Hi there,
I apologise for the long-winded question but I think the detail is necessary to gain any useful insight.
The Data
I am working on the analysis for a randomised controlled trial. At baseline, 250 participants were randomised at an individual level into treatment and control groups. The randomisation was successful and at baseline only 3% of 150 baseline characteristics between treatment and control were statistically significantly different. Since then, attrition has occurred. I have a dataset with 149 observations. For the remaining sample, 4% of the baseline characteristics are significantly different. I have created attrition probability weights based on these baseline characteristics.
Methodology until Now
For the majority of the data with which I am working, data was gathered on an individual level using tests and surveys of the participants themselves. The data is at times binary and at other times continuous. As such, I have carried out analysis on Stata 12 using permutation hypothesis testing with inverse probability weighting used to account for attrition. I have accounted for gender as a strata as at baseline and with the estimation sample it is significantly different between groups.
Partially Clustered Data
Some data is gathered from teacher-provided responses about students. For 100 participants, many responses came from the same teacher: any given teacher provided between 2 and 10 responses at a given time about different participants in their class. There are 22 of these classes – they are of varying size. 50 of the participants have responses based on teachers responding about only one student. As such, the data is partially clustered. I checked the intracorrelation coefficient for only those students in class groups across a selection of variables. In some cases it was as high as .3 so I do not think I can ignore clustering. Within the classes, there are some that contain a mixture of treatment and control participants and some that contain only one group or the other. We had no hand in the clustering and randomisation was not based on the clusters, though there is a chance that treatment may have affected the classes where participants ended up.
Possible Methods
Questions
I apologise for the long-winded question but I think the detail is necessary to gain any useful insight.
The Data
I am working on the analysis for a randomised controlled trial. At baseline, 250 participants were randomised at an individual level into treatment and control groups. The randomisation was successful and at baseline only 3% of 150 baseline characteristics between treatment and control were statistically significantly different. Since then, attrition has occurred. I have a dataset with 149 observations. For the remaining sample, 4% of the baseline characteristics are significantly different. I have created attrition probability weights based on these baseline characteristics.
Methodology until Now
For the majority of the data with which I am working, data was gathered on an individual level using tests and surveys of the participants themselves. The data is at times binary and at other times continuous. As such, I have carried out analysis on Stata 12 using permutation hypothesis testing with inverse probability weighting used to account for attrition. I have accounted for gender as a strata as at baseline and with the estimation sample it is significantly different between groups.
Partially Clustered Data
Some data is gathered from teacher-provided responses about students. For 100 participants, many responses came from the same teacher: any given teacher provided between 2 and 10 responses at a given time about different participants in their class. There are 22 of these classes – they are of varying size. 50 of the participants have responses based on teachers responding about only one student. As such, the data is partially clustered. I checked the intracorrelation coefficient for only those students in class groups across a selection of variables. In some cases it was as high as .3 so I do not think I can ignore clustering. Within the classes, there are some that contain a mixture of treatment and control participants and some that contain only one group or the other. We had no hand in the clustering and randomisation was not based on the clusters, though there is a chance that treatment may have affected the classes where participants ended up.
Possible Methods
- Ignore clustering: This seems unfeasible given the intracorleation for those in classes
- Create clusters for remaining ‘singletons’. I did this. This raises the number of clusters to 30. Clustering in this format is used for the Stata options I have examined.
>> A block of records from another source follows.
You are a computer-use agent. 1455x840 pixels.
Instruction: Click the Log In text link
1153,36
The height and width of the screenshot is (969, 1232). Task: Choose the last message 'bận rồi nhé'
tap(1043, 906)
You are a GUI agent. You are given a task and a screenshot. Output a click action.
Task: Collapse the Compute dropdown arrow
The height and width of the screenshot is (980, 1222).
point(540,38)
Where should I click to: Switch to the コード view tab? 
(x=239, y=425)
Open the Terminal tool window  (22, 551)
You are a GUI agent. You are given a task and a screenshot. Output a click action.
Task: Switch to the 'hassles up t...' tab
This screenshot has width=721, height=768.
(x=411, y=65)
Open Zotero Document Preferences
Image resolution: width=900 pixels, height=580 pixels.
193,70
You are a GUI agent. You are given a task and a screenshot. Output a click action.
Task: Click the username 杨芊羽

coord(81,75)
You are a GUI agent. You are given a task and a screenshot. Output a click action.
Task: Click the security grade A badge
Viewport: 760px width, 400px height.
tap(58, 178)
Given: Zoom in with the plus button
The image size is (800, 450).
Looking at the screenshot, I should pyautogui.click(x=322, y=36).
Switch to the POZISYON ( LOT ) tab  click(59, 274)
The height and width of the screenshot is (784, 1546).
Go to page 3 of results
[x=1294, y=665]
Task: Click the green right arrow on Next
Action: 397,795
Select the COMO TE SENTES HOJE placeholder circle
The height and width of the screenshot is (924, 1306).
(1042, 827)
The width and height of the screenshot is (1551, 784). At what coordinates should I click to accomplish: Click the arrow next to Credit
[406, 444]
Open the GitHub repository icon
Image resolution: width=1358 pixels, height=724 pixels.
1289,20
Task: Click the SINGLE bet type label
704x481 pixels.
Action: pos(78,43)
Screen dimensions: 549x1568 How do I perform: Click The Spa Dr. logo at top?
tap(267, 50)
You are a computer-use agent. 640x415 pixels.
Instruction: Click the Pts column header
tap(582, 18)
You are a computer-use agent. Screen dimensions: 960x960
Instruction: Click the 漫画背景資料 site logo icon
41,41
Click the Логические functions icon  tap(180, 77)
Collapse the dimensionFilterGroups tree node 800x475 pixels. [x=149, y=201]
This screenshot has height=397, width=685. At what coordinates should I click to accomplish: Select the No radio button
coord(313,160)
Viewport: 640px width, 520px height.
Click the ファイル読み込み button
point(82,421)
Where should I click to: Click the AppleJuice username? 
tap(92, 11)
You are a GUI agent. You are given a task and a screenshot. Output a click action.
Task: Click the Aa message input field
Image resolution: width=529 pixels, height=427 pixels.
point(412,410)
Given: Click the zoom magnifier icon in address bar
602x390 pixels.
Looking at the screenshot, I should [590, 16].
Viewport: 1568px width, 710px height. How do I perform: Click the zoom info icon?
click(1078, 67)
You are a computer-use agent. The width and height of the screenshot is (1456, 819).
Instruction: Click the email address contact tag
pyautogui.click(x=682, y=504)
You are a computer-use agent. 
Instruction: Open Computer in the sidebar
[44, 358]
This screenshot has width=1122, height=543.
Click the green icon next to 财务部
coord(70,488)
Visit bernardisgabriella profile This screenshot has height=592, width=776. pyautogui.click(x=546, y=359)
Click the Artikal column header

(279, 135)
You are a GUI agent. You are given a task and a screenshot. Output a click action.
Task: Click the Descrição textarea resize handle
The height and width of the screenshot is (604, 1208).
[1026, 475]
- Stata options that I have run:
- Permutation based hypothesis testing using cluster at a strata control variable. Inverse probability weighted.
- Linear regression or logit depending on the dependant variable. Ignoring clusters. Inverse probability weighted.
- Vce(cluster) – From my reading, cluster robust standard errors, as they rely on the number of clusters going to infinity, are not reliable at 30 clusters.
- Xtmixed, after running xtreg, re and xtreg, fe. Unweighted. I compared random and fixed effects options for the clusters using the hausman test, which indicated the use of random effects. However, I believe the model will violate the random effects assumption as I do not believe treatment status and cluster are completely independent. On reading about the use of “fe” and “re”, I saw that cluster robust standard errors are used when using weighting with these methods. As stated above, this seems to be a poor option for the data I have.
- Controlling for cluster as a categorical, for example: reg y treatment i.class – In other Stata forums I have seen this suggested as a method when dealing with EU data due to the relatively small number of clusters. However, given my sample size the degrees of freedom is greatly lessened with this method.
Questions
- Is there a legitimate method I can use to incorporate clusters (either using the ‘full set’ from the other clusters I have created or, preferably, using only the clusters that actually exist) into permutation testing such that the method remains robust? Given the relatively small sample size and for continuity within the analysis, this would be ideal.
- Is it necessary to control differences at baseline given that the randomisation seems to have been successful?
- Given that in order to look at interactions for a sub-group analysis my search for an appropriate non-permutation based method must also continue.
- Is there a Stata command that can be used to model partially clustered data? This paper by Baldwin, Bauer, Stice and Rohde (2014) discusses adjusting multi-level models in SAS but I can’t find anything of the sort within Stata documents.
- Is there some other method within Stata that I have not considered that I can use to account for clustering of this sort?